Being otherwise sufficiently advised,
IT IS HEREBY ORDERED that Defendant’s motion for summary judgment on Plaintiffs claims is SUSTAINED, and these claims are DISMISSED WITH PREJUDICE.
This is a final order.
. Plaintiff’s pay was raised to $7.00 per hour in September 2006.
. It is unclear whether the chest pains and the heat exhaustion were the same or different incidents.
. Plaintiff's February 20 written complaint stated, "[Gina Priest] does not like the blacks and latinos.” Plaintiff's February 24 written complaint stated, "[Jenny, Plaintiff's coworker] know [Gina Priest] is racist,” and "[Gina Priest] don’t want nobody to tell or talk about her if you are latino, or Black.”
. Plaintiff cites Ky.Rev.Stat. § 342.297, which the Court assumes was a typographical error.
. In her complaint, Plaintiff alleged that Priest threatened to fire her if she did not return to work. Plaintiff later clarified that this threat was made in connection with a different incident in which Plaintiff sought to leave work due to heavy menstrual flow.
. In Plaintiff's response to Defendant's motion for summary judgment, Plaintiff asserts for the first time that she was written up after this incident, citing an affidavit of one of her coworkers in support. Plaintiff does not produce any other evidence of such a write-up, nor does she mention it in her deposition.

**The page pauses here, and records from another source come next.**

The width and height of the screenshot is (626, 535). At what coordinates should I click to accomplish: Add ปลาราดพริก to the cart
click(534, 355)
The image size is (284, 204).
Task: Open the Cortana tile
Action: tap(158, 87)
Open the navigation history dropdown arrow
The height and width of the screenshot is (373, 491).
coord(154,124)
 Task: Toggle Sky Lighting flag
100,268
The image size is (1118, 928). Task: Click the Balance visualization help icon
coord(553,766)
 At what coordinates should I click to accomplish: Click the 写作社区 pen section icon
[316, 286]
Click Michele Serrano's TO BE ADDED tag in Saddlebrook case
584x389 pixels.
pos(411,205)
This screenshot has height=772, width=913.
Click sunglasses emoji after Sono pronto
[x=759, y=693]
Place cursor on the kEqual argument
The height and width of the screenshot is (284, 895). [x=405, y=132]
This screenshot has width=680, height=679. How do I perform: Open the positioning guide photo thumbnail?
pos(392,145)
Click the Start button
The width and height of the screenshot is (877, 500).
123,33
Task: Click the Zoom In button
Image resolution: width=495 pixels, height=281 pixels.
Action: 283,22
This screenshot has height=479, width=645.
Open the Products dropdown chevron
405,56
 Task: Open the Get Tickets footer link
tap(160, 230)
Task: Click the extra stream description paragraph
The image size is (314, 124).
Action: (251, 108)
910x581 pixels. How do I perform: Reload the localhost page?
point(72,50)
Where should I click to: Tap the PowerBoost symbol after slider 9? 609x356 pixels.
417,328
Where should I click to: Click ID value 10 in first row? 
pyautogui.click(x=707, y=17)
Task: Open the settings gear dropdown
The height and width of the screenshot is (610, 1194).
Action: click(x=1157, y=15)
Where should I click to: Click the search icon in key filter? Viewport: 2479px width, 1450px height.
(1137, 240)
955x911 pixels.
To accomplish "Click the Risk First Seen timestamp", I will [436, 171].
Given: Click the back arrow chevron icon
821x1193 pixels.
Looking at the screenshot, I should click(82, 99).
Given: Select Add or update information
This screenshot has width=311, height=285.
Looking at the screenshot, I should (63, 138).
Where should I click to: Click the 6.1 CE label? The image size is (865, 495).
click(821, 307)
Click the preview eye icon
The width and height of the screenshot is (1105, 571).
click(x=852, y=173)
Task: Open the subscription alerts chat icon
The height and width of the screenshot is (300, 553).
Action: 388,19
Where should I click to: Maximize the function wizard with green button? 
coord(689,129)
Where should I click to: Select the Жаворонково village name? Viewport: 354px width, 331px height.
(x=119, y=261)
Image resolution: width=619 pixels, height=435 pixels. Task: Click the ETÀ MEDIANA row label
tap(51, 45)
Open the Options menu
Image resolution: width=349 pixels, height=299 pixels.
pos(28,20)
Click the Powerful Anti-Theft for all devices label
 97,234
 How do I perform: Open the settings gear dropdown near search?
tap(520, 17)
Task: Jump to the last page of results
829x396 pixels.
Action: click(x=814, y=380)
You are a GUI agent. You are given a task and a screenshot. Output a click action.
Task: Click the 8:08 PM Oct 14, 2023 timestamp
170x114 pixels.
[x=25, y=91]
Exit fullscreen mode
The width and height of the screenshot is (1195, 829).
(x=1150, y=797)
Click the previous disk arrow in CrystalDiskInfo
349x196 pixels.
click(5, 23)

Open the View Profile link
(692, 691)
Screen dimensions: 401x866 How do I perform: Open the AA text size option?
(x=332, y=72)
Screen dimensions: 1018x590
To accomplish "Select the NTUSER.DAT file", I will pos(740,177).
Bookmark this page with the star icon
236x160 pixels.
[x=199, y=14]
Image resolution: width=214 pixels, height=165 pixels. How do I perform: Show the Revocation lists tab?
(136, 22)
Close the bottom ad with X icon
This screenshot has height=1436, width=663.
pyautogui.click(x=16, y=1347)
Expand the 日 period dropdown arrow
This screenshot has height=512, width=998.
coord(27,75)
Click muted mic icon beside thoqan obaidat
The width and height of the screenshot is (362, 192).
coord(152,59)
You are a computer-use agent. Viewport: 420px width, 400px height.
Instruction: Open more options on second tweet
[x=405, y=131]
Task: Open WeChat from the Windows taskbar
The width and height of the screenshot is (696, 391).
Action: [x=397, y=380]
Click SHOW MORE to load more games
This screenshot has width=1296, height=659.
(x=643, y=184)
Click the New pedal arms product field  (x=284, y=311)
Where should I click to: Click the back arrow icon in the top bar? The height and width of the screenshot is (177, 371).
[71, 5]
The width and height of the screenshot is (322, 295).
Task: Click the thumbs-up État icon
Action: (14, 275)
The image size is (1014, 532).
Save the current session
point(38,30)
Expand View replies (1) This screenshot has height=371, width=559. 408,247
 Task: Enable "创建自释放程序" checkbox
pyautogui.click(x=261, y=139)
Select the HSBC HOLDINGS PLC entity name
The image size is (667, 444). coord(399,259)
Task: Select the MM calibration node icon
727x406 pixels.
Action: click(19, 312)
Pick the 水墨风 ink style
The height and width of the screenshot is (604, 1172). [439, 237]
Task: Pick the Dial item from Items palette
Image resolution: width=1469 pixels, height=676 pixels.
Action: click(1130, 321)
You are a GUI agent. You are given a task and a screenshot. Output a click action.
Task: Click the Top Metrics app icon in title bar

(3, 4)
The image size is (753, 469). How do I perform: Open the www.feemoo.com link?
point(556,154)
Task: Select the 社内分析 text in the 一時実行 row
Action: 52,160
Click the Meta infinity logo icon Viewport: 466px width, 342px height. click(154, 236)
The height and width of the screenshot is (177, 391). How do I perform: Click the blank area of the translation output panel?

Therefore, the Court finds this allegation unsupported.
.Defendant's records, as yet undisputed, show that between December 2005 and December 2006, Plaintiff's weekly hours ranged from 6.12 to 37.78. Between December 2006 and February 2007, while being managed by Priest, Plaintiff's weekly hours ranged from 4.73 to 37.20. Finally, after transferring to the Indian Hills store, Plaintiff's weekly hours ranged from 4.67 to 27.85.
. Burger King cites a recent Eastern District of Tennessee decision for the proposition that job abandonment cannot constitute termination. See Cunningham v. Tenn. Cancer Specialists, PLLC, 957 F.Supp.2d 899 (E.D.Tenn.2013). However, our case is fundamentally different. For example, here, it is not clear that Plaintiff was aware of Burger King’s abandonment policies; Burger King has not cited phone records contradicting Plaintiff's claim that she regularly called in to work to check in; Plaintiff's job was not “critical,” full-time, or one-of-a-kind; and Plaintiff had been allegedly promised that her job would be held open.
. Plaintiff admits in her deposition that she knew she needed to bring in a doctor’s note before taking a medical absence.
. As described more fully above, Plaintiff's transfer does not qualify as an adverse employment action because it involved no change in pay, benefits, title, or job duties. See Reed v. Bluegrass Reg’l Psychiatric Servs., Inc., 2008-CA-000569-MR, 2009 WL 1257675 (Ky.Ct.App. May 8, 2009) (transfer could not be the basis of plaintiff's retaliation action).
. In her Complaint, Count IV is "hostile environment on the basis of race and worker's compensation injury.” However, Plaintiff did not allege that any hostile treatment was related to that injury. Therefore, the Court construes Plaintiff's hostile work environment claim as one predicated solely on racial discrimination.